Жора вздохнул, головой покачал.

— Нет… Я, ребята, тетку Дуню вспомнил. Тетка Дуня у нас жила по соседству, давно еще, сразу после войны. Она мне майские штаны сшила из своего материала. И отдала, носи, говорит. Без денег. Вроде подарка.

— Какие майские штаны? — удивился Котофей и на Саню поглядел. — Что за майские?

— Да носили тогда такие, на танцы, молодежь. Белый такой материал, вроде форсили. Простая холстина. А принято было. Белые штаны одевали и белые тапочки.
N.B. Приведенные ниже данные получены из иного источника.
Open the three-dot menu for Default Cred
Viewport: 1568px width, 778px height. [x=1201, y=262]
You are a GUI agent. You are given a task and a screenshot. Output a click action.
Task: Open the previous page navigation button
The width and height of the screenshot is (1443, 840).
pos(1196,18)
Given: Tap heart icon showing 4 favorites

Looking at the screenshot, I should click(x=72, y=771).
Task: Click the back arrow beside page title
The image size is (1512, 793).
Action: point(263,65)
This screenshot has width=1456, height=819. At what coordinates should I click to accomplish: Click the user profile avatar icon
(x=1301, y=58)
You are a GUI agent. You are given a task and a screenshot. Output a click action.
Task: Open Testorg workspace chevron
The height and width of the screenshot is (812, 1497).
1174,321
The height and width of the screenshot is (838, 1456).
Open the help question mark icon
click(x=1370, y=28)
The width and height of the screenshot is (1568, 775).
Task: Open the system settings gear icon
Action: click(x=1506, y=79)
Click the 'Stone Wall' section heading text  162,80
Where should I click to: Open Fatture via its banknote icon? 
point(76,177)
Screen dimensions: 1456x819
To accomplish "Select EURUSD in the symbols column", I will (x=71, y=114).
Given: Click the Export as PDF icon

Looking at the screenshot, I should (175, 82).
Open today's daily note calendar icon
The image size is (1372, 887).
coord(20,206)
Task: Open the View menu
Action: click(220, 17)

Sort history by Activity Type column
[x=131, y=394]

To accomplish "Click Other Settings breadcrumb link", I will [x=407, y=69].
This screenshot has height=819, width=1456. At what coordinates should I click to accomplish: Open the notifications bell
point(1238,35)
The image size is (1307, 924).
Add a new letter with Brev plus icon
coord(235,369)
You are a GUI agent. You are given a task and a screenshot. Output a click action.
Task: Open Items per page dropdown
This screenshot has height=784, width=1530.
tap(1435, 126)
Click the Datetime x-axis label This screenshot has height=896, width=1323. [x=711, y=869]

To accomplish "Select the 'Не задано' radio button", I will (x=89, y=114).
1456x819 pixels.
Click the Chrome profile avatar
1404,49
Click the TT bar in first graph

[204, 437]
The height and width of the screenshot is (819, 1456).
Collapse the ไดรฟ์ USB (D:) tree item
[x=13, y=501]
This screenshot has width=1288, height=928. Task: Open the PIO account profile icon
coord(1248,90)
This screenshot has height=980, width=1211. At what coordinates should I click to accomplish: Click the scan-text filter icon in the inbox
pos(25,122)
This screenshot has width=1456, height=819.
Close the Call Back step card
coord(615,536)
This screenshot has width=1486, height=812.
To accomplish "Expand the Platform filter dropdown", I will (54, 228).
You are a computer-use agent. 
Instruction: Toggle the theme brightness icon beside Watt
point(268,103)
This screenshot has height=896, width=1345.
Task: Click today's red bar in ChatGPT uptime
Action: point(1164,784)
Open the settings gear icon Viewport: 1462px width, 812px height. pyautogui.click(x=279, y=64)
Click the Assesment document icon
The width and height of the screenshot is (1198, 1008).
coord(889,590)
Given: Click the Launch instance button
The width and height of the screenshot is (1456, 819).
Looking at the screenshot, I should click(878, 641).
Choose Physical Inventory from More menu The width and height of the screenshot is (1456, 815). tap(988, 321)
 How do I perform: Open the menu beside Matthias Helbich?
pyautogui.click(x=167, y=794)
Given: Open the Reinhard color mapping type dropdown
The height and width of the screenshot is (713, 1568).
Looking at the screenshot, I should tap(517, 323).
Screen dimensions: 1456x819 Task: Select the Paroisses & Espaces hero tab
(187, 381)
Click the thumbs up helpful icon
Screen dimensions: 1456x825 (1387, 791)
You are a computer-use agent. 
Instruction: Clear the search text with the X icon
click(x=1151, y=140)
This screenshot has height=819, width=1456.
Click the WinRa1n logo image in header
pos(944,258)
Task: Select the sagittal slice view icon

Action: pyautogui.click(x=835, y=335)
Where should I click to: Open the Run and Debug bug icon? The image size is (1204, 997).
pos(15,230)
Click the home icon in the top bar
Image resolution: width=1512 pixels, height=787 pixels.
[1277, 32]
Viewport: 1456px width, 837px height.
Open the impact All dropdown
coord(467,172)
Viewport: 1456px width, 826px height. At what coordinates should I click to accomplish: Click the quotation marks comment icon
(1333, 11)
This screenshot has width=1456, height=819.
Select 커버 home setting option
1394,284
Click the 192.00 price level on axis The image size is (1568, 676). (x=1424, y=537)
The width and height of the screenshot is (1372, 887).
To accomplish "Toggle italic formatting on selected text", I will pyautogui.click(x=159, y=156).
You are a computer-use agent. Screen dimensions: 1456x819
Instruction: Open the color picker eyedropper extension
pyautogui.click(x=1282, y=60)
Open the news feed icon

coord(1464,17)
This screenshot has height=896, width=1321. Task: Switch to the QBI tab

Красиво…

— Ты, выходит, фрайером был? — засмеялся Котофей. — В белых тапочках?

Жора смеха его не принял.

— Тогда с мануфактурой тяжело было, — сказал он. — Каждая тряпка золотая. Бабы без исподнего ходили. Тетка Дуня сама раздетая. Ее премировали, она на пристани работала. Ей дали, а она — мне. Да еще сшила. Без денег отдала. Ты, говорит, молодой, тебе, говорит…

Жора не окончил, лишь рукой махнул, поднялся с кнехта:

— Ладно. Давайте работать. На этой неделе надо кончить.

И пошли работать.

А Жора Ногайцев не все сказал. Эти штаны, майские, тетки Дунин подарок, до сих пор в сундуке лежали. Жена сначала все примерялась их на тряпки извести. Жора запретил. И жена поняла. Теперь штаны на самом дне сундука лежали. И иногда, в год раз, когда все добро вынималось на просушку, Жора в руки брал свои майские штаны. Полотно было ветхое, износилось да излежалось. Жора брал штаны и глядел на них, вспоминая. Как он радовался этим штанам, прямо до смерти… Как берег их, как гладил.

И тетку Дуню вспоминал. А когда вспоминал покойную соседку, то щемило в душе и что-то к глазам подступало.